▶ _Document text_:

--- BEGIN ---

Seweryn Goszczyński (4 November 1801, Illintsi - 25 February 1876, Lviv) was a Polish Romantic prose writer and poet.

Life
He was born on 4 November 1801 in Ilińce, Russian Empire and hailed from a Polish noble family of the Pobóg coat of arms. Goszczyński did not receive a thorough education because his parents were not well off. He studied with breaks in different schools, the Basilian School in Uman being the one where he stayed the longest period of time. At this school he made friends with Zaleski and Grabowski. In 1820 he moved to Warsaw, where he joined the secret Union of Free Polish Brothers.

On hearing the news about the outbreak of the insurrection in Greece, in August 1821, he walked to Ukraine in order to get to the fighting rebels via Odessa. Due to a lack of funds, he stopped in Ukraine, where he remained till 1830, engaging in conspiratorial activities. He frequently changed his lodging as he was being sought by the police. During this period he wrote many patriotic poems, including Uczta zemsty.

In June 1830 he returned to Warsaw and joined Piotr Wysocki’s conspiracy. He took part in the attack on the Belvedere Palace in November 1830; then he fought (with the rank of captain) in General J. Dwernicki’s corps. He took part in the battles at Stoczek and Nowa Wieś. After the capitulation of Warsaw he crossed the Prussian border together with General Rybiński’s corps. The experiences connected with this fact found their outlet in the poem Wyjście z Polski.

Eventually, he settled in Galicia, but did not give up his social and political activity. The Union of Twenty One was created on his initiative in Lwów in 1832. Around 1835 he established the Polish People’s Society in Kraków. He was the co-founder of the literary group Ziewonia. He hid under false names because the Austrian police were after him (a court in Warsaw had sentenced him by default to capital punishment). His stay at Podhale resulted in his interest in the culture of this region and the introduction of the Tatras into Polish literature.

--- END ---

▶ _Short problem 1_: According to the biography of Seweryn Goszczyński, which secret organization did he join after moving to Warsaw in 1820?
▶ _Short problem 2_: Continue the biography of Seweryn Goszczyński from the point where it stops.

▶ _Provided material_:
--- BEGIN ---

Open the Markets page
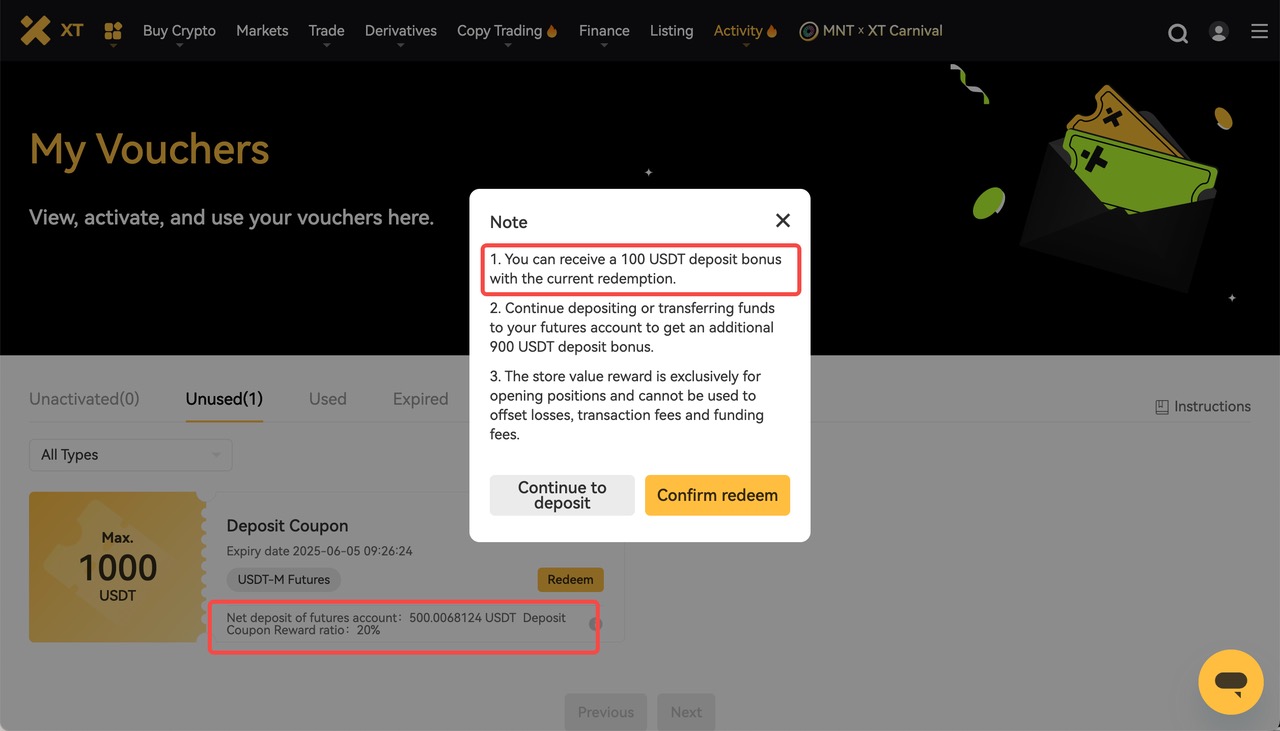Viewport: 1280px width, 731px height. click(262, 31)
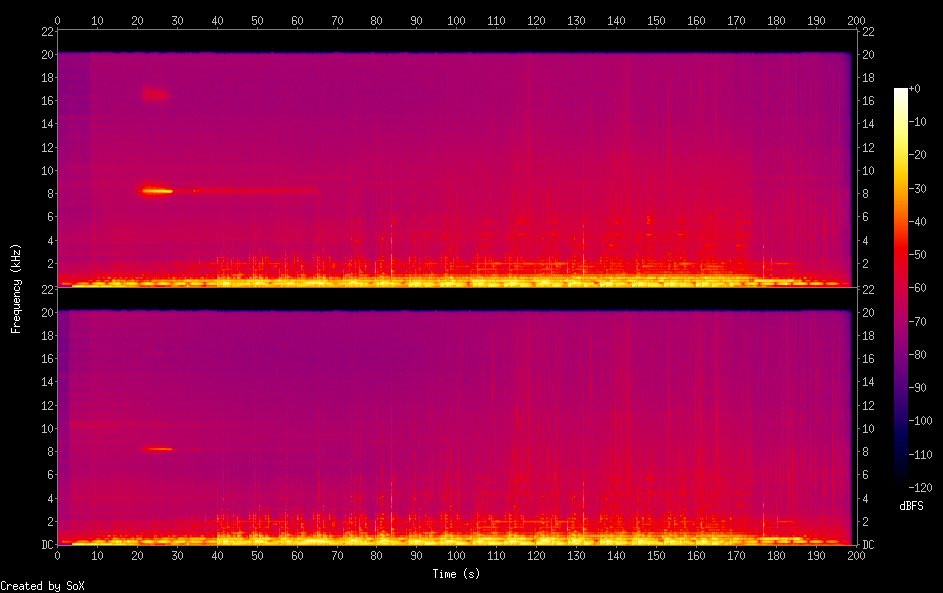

--- END ---

▶ _Answer 1_: The Union of Free Polish Brothers.

▶ _Answer 2_:
In 1838 he emigrated to France. In Strasbourg he co-edited a satirical magazine "Pszonka", which was ideologically connected with the Polish Democratic Society. Here he met Mickiewicz and Słowacki. In 1842 he joined the Towiańczycy Circle. At that time he cut himself off from his previous political activities and gave up writing for many years. He remained faithful to the Circle till the end of his life. He was badly off, and almost died of starvation during The Paris Commune. In 1872 he came back to his home country thanks to his friends’ help. His countrymen enthusiastically welcomed him and he settled in Lwów. He died four years later, in 1876. He was buried in the  Łyczaków Cemetery in Lwów.

Zamek kaniowski
Zamek kaniowski, which was published in Warsaw in 1828, belongs to a group of very important romantic novels of Polish Romanticism. Its theme is woven around events which were based on the Haydamack Insurrection in Ukraine in 1768. Goszczyński used Ukrainian folklore in a very innovative way in order to create a poetic world. In this work, the fate of the protagonists and the course of historical events are dependent on the interference of evil forces which take part in earthly history. Zamek kaniowski was translated into Czech, French, German, Russian and Italian.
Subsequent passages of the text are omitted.